In January of this year I started my quest for good sex. Over these last ten months I’ve met and talked to many men. Today was a new one. This guy and I exchanged numbers from OkCupid. He was cute, not exactly my type but I am looking to get laid pretty desperately right now. So I went with it. We were going to meet for coffee tonight. Things just seemed off, but like I said I am desperate for penis so I ignored things. Then he sends me a text tell me that he’s not as cute as his profile picture. So I tell him to prove it. He calls me instead and tells me the whole profile was a fake. His picture, age, everything. It turns out that I am more attracted to the person he actually is, but it’s too late. I can’t do any sort of relationship that begins in deceit.

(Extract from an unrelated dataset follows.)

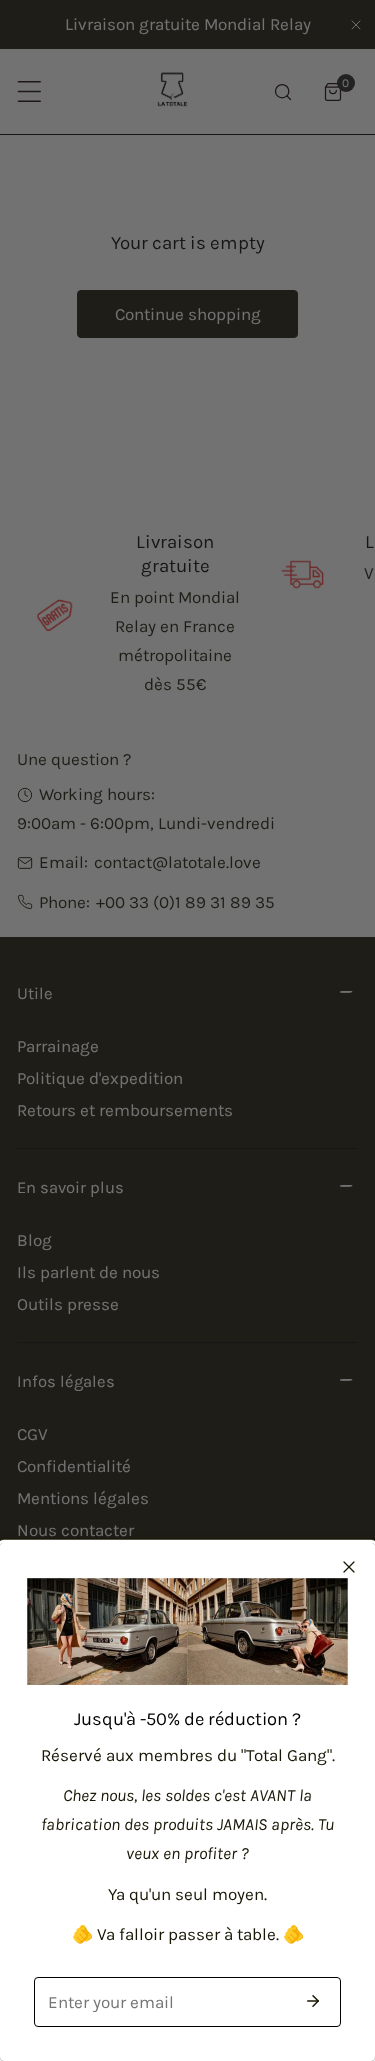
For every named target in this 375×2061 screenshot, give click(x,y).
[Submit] (313, 2001)
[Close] (349, 1567)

I’ll just clean house and grade papers which was my original plan for today. I just put on Alt-J which was a band that Aiden introduced me to. I never updated as to what happened to Aiden. He fell off the face of the earth. That was one that pained me more than I was expecting. Aiden is in a serious relationship and while he’s ok with physically cheating on his SO, he’s not okay with emotionally cheating which is what our relationship had turned into. One day, I will find the perfect guy who will not be married or in a relationship.
On a lighter note, I woke up from a wonderful sex dream this morning. There’s only one problem, the dream was about Kevin, my new roommate. I need to get laid so I can stop looking at him like he’s prime rib. The sex in the dream was so good too.